TOKYO, JAPAN – AUGUST 23: Bank of Japan Governor Kazuo Ueda attends a meeting of the Lower House of Parliament Financial Affairs Committee on August 23, 2024 in Tokyo, Japan.
Tomohiro Ohsumi | Getty Images News
The Bank of Japan is widely expected to stick with monetary policy tightening as inflationary pressures in the capital Tokyo reaffirm the bank’s economic forecasts. But market participants remain divided over the timing of the next rate hike.
“My money is on another rate hike in October,” Stefan Angrick, senior economist at Moody’s Analytics, told CNBC via email. He expects at least one more rate hike in 2025. One rate hike could be as early as January.
Angelique said Japan is likely to continue to experience “jump” inflation in the short term, noting that the government is working to cut energy subsidies. While Prime Minister Fumio Kishida promised to extend support for household utility bills, he admitted the measures “can’t last forever”.
However, Kazuo Momma, a former BOJ official and now executive economist at Mizuho Research Technologies, expects the central bank to keep interest rates unchanged in October. His base forecast includes a rate hike to 0.5% in January and a further hike to 0.75% in July. Momma said this will bring Japan’s monetary policy to its final position in this tightening cycle.
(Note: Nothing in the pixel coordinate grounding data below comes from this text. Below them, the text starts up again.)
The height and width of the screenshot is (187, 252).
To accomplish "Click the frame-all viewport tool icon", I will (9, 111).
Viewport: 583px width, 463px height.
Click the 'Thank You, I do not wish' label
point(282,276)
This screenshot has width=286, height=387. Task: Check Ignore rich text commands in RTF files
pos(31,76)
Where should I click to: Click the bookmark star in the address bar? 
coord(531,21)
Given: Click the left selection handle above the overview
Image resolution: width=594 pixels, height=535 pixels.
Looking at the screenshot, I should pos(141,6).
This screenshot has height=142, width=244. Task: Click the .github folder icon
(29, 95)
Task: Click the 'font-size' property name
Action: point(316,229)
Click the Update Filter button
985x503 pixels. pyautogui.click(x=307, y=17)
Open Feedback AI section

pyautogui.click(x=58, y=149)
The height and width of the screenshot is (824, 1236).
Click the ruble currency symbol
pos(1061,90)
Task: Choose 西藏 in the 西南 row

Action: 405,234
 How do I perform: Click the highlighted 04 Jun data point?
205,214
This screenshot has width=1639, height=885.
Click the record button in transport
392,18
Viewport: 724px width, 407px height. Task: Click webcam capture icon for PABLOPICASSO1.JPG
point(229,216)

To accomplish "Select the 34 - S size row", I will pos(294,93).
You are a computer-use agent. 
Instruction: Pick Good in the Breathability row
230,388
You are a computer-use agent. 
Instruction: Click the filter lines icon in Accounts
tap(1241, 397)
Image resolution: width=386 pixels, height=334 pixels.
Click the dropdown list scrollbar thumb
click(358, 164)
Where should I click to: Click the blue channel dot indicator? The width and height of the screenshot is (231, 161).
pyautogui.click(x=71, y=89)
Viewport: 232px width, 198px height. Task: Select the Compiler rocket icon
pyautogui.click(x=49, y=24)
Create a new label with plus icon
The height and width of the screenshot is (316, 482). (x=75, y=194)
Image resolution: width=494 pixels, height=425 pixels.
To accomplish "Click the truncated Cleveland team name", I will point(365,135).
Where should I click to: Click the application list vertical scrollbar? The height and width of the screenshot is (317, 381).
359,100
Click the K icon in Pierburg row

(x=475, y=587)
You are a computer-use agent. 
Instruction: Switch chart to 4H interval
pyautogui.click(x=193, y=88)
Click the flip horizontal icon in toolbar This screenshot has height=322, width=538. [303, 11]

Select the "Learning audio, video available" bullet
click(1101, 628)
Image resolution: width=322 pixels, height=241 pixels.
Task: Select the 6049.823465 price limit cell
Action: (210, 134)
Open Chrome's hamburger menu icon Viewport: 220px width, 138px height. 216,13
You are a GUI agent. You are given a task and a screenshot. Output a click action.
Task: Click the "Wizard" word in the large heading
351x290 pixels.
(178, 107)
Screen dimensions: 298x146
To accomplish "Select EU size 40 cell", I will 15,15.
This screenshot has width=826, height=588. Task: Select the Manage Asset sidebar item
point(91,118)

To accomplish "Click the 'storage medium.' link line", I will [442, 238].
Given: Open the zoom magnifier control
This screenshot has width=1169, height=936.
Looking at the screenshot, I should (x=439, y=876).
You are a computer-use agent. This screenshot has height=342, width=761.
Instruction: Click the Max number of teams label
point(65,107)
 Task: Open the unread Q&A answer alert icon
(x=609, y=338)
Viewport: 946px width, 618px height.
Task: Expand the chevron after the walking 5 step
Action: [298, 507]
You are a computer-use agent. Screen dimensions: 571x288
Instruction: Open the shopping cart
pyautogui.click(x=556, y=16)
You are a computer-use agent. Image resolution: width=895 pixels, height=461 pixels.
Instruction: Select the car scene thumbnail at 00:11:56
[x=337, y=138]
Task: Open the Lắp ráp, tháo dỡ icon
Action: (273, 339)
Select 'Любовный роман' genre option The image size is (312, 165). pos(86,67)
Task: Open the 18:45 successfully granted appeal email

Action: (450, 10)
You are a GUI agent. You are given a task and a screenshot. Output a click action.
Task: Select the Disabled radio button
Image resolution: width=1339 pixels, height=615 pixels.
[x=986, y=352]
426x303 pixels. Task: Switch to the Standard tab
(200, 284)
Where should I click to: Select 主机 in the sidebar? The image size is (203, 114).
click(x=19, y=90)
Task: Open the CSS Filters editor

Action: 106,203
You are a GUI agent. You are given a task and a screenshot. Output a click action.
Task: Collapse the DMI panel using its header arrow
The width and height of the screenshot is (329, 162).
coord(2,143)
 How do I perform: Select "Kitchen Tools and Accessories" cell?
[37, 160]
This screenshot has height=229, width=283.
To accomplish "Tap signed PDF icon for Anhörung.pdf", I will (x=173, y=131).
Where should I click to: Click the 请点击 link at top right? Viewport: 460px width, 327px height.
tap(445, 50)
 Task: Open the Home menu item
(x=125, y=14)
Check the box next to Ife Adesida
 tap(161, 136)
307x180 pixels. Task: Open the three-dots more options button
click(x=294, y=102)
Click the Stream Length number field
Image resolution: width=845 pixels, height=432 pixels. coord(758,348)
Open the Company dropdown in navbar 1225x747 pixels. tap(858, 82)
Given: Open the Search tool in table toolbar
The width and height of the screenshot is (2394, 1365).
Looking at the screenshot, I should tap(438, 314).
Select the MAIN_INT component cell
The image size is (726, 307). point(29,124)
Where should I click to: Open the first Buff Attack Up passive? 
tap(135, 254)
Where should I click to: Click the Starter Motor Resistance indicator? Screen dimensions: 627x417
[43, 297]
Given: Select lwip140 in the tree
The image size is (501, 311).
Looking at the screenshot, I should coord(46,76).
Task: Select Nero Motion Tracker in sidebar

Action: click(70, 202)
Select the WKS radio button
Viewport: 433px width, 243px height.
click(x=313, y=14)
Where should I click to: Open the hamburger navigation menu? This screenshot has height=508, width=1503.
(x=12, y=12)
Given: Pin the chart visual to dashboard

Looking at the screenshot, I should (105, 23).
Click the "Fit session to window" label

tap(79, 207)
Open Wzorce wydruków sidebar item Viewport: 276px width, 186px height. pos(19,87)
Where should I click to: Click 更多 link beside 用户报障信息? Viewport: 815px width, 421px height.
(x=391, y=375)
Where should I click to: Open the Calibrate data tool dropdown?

Friday data shows Overall inflation in Japan’s capital Tokyo Annual growth accelerated to 2.6% in August, up from 2.2% in July. After excluding the volatile cost of fresh food, core inflation rose 2.4% from the same period last year. That was faster than the median forecast and July’s 2.2% pace, marking the fourth consecutive month of acceleration.
However, Mom said the Bank of Japan’s interest rate hike “is not strong enough”. He said the Bank of Japan had “currently no good reason to act hastily” as it monitors risks in global financial markets.
Moody’s Angrik said the upbeat monthly consumer price index data was affected by recent “policy vagaries,” referring to some counterproductive policies at work. He explained that the government provided some subsidies while scaling back other support measures. He believes this shows “an unwillingness to provide effective support”.
Demand-driven price pressures remain low and employment conditions are softening, Angelique said, noting that the upcoming Liberal Democratic Party elections add further uncertainty to the future policy process.
Japan unemployment rate It also rose to 2.7% in July, up 0.2 percentage points from June, according to government data released on Friday. Economists polled by Reuters had expected the unemployment rate to be 2.5% in July.
“At best, further interest rate increases will further drag on economic growth, and at worst, it could trigger a broader recession,” Angelique said.
Tokyo’s consumer price index, a leading indicator of national trends, has been rising as wages rise across the country, the government tries to phase out energy subsidies and the yen weakens.
But Marcel Thieliant, head of Asia Pacific at Capital Economics, wrote in a client note that underlying inflation should fall below 2% in the coming months.
The Bank of Japan surprised markets in July by raising interest rates to a 15-year high of 0.25% and outlining plans to scale back its massive bond-buying program.
Bank of Japan Governor Kazuo Ueda recently told parliament The central bank is prepared to further raise borrowing costs if inflation continues to rise above its 2% target.